* [Your assignment]: Return every line in the entries below where the word "will" shows up.

* [Dataset records]:

<<<<

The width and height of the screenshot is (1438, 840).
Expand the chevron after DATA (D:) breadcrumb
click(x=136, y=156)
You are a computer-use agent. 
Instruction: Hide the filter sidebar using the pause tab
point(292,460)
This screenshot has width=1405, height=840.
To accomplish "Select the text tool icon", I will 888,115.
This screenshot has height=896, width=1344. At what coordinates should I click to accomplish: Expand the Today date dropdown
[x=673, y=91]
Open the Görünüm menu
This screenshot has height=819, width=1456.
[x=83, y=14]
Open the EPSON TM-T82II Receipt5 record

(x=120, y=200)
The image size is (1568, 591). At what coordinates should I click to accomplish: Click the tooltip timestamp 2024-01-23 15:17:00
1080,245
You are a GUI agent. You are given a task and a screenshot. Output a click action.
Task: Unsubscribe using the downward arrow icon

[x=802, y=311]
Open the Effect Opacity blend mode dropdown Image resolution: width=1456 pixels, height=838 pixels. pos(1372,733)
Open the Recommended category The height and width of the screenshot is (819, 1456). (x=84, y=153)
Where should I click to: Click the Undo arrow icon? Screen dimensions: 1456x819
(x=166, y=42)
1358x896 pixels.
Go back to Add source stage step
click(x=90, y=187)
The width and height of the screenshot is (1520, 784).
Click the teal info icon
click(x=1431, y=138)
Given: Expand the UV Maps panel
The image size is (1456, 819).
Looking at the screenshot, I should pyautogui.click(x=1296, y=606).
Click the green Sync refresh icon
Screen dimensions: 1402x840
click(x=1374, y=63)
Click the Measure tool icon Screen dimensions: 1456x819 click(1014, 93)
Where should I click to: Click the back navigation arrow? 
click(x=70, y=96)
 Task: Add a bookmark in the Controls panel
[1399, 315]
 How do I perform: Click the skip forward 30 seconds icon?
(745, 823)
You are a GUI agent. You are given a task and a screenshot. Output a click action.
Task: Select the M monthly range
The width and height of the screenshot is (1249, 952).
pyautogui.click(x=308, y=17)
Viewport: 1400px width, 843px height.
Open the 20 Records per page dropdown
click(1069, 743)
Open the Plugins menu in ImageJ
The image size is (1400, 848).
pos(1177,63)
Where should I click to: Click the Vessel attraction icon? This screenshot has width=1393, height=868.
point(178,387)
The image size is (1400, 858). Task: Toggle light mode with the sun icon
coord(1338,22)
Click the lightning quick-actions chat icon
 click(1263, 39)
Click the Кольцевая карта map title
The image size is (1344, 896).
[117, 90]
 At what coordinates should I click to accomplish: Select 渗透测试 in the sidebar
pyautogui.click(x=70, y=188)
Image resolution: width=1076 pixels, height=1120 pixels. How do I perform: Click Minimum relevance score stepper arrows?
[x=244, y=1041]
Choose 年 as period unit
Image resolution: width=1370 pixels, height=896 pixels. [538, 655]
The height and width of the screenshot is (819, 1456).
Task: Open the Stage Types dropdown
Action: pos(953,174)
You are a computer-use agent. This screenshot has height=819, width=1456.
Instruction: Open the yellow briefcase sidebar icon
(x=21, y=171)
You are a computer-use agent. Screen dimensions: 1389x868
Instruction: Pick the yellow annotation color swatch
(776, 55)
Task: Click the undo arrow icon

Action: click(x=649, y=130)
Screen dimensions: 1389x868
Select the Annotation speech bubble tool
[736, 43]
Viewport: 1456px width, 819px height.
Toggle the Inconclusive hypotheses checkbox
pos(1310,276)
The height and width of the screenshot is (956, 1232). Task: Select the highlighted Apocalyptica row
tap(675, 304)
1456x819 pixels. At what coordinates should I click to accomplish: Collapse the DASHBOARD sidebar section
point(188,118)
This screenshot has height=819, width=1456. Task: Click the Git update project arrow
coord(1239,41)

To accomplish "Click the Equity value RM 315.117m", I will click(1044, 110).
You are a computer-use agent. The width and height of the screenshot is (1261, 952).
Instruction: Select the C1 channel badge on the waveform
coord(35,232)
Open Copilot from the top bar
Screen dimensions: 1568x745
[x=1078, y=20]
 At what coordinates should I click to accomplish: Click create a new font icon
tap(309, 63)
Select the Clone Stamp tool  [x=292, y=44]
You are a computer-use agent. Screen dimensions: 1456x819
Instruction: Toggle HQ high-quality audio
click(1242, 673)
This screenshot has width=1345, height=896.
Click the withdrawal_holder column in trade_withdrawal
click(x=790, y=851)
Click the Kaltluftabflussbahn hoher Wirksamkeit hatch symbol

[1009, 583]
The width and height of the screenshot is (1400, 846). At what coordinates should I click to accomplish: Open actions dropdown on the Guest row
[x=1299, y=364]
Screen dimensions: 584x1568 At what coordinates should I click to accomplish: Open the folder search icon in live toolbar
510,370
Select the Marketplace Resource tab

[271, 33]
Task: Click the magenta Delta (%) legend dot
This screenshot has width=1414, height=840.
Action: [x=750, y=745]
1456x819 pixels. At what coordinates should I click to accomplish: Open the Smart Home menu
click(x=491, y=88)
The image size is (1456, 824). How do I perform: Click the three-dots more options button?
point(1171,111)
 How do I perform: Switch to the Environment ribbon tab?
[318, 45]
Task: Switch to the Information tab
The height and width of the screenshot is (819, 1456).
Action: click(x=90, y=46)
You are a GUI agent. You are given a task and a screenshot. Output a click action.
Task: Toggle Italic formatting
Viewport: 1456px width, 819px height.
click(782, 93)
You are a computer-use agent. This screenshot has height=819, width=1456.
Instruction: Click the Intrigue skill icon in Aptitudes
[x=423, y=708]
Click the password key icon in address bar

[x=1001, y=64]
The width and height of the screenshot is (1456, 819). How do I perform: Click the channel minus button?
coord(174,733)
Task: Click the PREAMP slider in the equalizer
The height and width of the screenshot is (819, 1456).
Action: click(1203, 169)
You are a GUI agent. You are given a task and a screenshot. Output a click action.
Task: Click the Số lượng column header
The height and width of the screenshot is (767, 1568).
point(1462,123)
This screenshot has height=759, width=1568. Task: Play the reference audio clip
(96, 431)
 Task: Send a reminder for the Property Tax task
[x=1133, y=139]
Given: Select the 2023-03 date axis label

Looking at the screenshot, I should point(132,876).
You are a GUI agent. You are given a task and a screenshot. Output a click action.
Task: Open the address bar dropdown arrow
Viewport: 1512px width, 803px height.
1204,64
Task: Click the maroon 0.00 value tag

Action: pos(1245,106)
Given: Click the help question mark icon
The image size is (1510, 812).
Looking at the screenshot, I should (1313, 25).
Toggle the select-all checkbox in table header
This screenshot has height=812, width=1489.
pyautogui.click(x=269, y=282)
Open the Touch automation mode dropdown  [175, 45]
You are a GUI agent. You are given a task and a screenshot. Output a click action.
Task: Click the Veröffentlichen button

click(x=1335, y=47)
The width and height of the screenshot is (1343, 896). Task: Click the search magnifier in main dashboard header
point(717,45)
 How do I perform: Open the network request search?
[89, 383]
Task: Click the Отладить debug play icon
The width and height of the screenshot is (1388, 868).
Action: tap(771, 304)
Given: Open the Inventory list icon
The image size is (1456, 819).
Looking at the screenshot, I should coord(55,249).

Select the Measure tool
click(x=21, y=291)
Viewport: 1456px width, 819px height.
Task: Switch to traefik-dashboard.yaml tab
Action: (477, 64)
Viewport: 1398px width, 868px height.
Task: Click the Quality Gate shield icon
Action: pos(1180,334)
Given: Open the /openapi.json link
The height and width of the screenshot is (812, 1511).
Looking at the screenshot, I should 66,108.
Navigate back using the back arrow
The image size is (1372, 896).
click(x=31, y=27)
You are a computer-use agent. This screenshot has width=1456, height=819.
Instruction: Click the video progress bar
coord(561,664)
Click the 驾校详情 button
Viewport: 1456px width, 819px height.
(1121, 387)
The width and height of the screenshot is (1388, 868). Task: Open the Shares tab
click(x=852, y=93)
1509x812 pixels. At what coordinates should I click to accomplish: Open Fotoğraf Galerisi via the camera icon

>>>>

* [Solved problem]:
To accomplish "Select the text tool icon", I will 888,115.
To accomplish "Click the Equity value RM 315.117m", I will click(1044, 110).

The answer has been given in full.